A minha manifestação é contra o governo, não é contra a troika, nem contra o memorando, nem a favor de um internacionalismo manifestante, por muito interessante que seja. Não vou engrossar uma manifestação com objectivos que não subscrevo, por muito que me apeteça manifestar-me. Esta não é a minha manifestação. E não aceito apenas duas vias: ou se está connosco ou se pertence à reacção. Eu ainda acredito em terceiras, quartas, enésimas alternativas.
13 setembro 2012
Das reticências crescentes
Não é contra a troika que me manifesto mas contra o governo. Não me revejo nas palavras demagógicas do BE e desconfio das suas motivações. Não concordo com as irrelevâncias das indignações do PCP, idênticas a todas as indignações contra todos os governos desde 1975.
Mas não posso acomodar-me no desconforto que me causam estas companhias, não posso assustar-me com as inaceitáveis atitudes de arremessos de ovos, tomates, pedras ou seja o que for aos governantes, nem com a hipocrisia e a encenação das manifestações caçadoras de ministros, não posso esperar que todos sejam iguais e tenham exactamente os mesmos sentimentos que eu, todos os sentimentos.

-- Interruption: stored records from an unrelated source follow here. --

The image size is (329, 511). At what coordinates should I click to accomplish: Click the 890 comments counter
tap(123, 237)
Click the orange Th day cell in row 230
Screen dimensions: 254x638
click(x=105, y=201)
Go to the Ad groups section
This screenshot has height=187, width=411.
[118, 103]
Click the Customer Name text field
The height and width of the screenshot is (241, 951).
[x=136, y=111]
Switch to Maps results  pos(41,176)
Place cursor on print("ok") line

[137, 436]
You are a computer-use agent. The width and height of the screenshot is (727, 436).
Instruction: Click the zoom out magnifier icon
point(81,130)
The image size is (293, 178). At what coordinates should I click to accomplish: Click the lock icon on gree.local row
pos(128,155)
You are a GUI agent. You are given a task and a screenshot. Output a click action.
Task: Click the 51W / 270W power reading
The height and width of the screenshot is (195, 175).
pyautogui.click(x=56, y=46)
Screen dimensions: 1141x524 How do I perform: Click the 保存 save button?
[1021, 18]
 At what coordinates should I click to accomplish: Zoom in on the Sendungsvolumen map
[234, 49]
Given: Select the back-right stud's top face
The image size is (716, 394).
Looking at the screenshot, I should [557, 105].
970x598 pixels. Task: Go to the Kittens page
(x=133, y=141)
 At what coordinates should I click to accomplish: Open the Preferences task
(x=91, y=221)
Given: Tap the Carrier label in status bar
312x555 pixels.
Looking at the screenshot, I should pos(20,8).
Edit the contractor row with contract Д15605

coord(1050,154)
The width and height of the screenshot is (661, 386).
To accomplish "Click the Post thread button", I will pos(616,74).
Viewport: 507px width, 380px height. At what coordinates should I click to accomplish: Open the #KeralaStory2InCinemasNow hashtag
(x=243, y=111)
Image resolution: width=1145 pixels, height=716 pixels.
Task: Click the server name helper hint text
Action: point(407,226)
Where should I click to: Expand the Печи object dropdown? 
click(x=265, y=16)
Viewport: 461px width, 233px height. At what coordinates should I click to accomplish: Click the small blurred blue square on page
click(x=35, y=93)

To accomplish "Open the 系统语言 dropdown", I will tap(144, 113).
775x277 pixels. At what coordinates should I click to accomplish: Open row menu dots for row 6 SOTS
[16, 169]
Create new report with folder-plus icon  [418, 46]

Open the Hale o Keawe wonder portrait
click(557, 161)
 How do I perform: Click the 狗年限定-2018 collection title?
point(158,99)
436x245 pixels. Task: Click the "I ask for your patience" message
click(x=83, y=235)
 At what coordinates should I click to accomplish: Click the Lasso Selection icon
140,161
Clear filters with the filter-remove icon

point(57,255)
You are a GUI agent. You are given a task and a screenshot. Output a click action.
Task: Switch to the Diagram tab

Não poderei alhear-me da revolta que tenho e que temos. Com todas as reticências do mundo, cada vez estou mais reticente em ficar em casa no próximo sábado.
Tudo exactamente na mesma
Resumindo:
- O Presidente da República não vai fazer nada.
- António José Seguro salvou a face, mas nada me convence que ele não conhecia as medidas anunciadas.
- Ou Passos Coelho está a mentir ou Paulo Portas está completamente entalado.
- Vai ficar tudo na mesma.
Resta aos Deputados assumirem a sua responsabilidade. É preciso que o Tribunal Constitucional tenha oportunidade de se pronunciar, instado pelo Presidente ou pelos Deputados.
Não é possível que estejamos reduzidos a um Primeiro-ministro que se lamenta pelo facebook, a um Ministro que se exila no Brasil e se permite enviar recados para Portugal, a um Ministro das Finanças que é o único a ver a luz. Em democracia tem que haver alternativas.
Continuo à espera que este governo se desmorone. Talvez espere um milagre.
12 setembro 2012
...e ainda não acabou...
...pois vêm aí medidas adicionais para reduzir o défice deste ano, cujas previsões são de mais de 6%. O governo continua a ir para além da troika.
A barbárie e o fanatismo
A morte de um diplomata americano às mãos do fundamentalismo muçulmano é inaceitável e nunca será demais dizê-lo. A liberdade de expressão é um valor mais sagrado que qualquer credo religioso.